● ASSIGNMENT:
Only a number is expected in reply: the number of lines below that include the word "under".
=-=-=
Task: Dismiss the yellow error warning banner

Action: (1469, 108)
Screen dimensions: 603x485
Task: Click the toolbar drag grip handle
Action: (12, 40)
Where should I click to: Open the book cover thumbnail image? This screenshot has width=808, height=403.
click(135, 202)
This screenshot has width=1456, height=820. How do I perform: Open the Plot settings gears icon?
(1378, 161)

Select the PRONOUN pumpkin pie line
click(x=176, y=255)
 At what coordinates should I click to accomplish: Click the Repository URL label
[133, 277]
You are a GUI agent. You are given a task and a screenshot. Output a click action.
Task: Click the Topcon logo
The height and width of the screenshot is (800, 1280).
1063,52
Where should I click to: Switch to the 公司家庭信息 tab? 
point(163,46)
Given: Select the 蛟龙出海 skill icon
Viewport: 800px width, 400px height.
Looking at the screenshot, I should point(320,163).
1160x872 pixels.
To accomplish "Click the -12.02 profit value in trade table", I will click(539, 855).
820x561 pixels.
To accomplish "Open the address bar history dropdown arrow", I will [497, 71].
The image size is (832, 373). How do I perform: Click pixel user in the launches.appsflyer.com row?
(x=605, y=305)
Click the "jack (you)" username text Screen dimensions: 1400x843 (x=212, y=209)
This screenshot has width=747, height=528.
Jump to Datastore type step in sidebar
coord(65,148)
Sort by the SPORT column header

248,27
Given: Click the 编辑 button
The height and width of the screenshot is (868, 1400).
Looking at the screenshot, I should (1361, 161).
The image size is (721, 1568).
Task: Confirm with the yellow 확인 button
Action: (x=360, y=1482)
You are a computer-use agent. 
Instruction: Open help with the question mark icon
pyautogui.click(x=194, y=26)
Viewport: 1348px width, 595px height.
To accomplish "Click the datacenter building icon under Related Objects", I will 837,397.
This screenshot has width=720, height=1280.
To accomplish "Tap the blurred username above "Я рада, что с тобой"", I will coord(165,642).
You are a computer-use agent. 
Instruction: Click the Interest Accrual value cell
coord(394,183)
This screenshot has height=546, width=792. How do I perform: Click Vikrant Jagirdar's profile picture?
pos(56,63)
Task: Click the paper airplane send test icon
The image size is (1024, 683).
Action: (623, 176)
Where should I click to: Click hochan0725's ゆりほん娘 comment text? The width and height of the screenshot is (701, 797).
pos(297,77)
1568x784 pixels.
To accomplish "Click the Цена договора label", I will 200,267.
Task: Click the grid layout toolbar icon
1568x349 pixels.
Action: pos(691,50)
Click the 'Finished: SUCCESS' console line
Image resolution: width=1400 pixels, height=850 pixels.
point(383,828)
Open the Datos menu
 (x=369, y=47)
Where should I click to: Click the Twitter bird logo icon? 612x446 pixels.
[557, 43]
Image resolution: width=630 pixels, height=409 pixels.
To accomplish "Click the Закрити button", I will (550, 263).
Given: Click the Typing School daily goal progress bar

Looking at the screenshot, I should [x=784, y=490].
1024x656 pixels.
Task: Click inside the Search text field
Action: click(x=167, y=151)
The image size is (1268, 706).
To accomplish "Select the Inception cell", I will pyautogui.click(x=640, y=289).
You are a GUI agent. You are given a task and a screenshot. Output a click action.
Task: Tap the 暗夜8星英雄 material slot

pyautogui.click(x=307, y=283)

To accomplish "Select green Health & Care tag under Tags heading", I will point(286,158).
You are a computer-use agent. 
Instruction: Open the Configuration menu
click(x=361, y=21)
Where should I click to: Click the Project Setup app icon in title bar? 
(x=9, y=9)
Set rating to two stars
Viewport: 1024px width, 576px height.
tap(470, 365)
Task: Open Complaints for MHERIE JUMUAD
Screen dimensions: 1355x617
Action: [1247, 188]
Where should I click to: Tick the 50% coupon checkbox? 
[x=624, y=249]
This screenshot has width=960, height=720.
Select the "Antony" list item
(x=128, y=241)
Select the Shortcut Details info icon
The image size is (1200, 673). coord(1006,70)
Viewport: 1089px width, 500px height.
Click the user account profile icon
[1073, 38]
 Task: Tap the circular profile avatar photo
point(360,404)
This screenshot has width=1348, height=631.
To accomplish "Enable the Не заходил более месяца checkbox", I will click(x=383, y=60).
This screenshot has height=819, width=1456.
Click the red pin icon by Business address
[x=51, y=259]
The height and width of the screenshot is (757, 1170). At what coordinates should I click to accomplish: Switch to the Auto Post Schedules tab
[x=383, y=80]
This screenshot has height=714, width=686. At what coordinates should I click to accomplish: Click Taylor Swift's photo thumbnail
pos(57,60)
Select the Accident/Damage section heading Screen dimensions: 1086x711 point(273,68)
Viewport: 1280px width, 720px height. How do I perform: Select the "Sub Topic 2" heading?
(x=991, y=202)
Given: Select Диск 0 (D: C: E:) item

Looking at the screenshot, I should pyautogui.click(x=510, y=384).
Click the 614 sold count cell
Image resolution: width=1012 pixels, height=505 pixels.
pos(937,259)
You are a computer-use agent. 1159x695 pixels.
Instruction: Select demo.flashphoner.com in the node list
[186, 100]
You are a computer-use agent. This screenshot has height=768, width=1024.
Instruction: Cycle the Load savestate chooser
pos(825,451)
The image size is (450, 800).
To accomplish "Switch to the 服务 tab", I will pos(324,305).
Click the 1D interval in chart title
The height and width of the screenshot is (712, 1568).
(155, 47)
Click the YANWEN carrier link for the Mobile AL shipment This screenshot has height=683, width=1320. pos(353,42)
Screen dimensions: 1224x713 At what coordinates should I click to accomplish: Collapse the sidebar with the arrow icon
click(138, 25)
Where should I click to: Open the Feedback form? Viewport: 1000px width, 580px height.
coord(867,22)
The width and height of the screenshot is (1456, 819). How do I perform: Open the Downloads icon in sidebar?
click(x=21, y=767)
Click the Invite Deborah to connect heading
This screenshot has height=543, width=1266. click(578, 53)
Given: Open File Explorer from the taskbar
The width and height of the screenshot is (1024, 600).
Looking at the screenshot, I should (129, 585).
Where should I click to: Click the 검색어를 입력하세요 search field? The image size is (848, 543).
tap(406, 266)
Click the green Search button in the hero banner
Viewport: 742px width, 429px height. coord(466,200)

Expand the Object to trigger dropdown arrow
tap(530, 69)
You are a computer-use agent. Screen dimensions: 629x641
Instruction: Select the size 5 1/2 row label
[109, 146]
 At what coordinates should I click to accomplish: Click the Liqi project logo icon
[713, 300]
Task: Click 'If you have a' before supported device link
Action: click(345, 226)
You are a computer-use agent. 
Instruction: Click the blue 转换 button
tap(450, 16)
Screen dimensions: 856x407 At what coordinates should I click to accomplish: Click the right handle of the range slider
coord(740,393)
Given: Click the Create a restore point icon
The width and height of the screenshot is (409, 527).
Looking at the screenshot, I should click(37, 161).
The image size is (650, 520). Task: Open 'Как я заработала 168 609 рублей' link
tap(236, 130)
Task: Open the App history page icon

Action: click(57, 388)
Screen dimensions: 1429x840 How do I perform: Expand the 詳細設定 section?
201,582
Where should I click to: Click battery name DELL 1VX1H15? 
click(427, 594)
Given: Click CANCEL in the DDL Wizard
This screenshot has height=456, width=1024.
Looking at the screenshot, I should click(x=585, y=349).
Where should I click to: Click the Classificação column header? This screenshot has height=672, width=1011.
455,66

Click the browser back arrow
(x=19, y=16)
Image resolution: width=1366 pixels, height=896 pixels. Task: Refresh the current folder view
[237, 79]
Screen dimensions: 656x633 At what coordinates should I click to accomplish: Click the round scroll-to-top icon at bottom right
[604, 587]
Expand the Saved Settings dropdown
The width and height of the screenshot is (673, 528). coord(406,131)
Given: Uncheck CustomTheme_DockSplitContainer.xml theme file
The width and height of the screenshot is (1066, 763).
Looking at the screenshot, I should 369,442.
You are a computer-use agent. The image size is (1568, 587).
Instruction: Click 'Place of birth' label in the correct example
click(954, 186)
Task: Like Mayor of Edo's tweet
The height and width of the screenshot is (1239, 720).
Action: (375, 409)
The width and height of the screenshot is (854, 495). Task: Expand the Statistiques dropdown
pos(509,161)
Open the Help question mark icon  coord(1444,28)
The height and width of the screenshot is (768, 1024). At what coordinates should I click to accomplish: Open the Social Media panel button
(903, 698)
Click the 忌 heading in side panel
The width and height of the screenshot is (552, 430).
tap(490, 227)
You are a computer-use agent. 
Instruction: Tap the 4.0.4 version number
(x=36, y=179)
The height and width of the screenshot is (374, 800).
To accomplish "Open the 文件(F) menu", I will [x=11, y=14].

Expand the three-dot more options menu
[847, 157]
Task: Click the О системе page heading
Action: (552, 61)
=-=-=
● ANSWER BOX:
2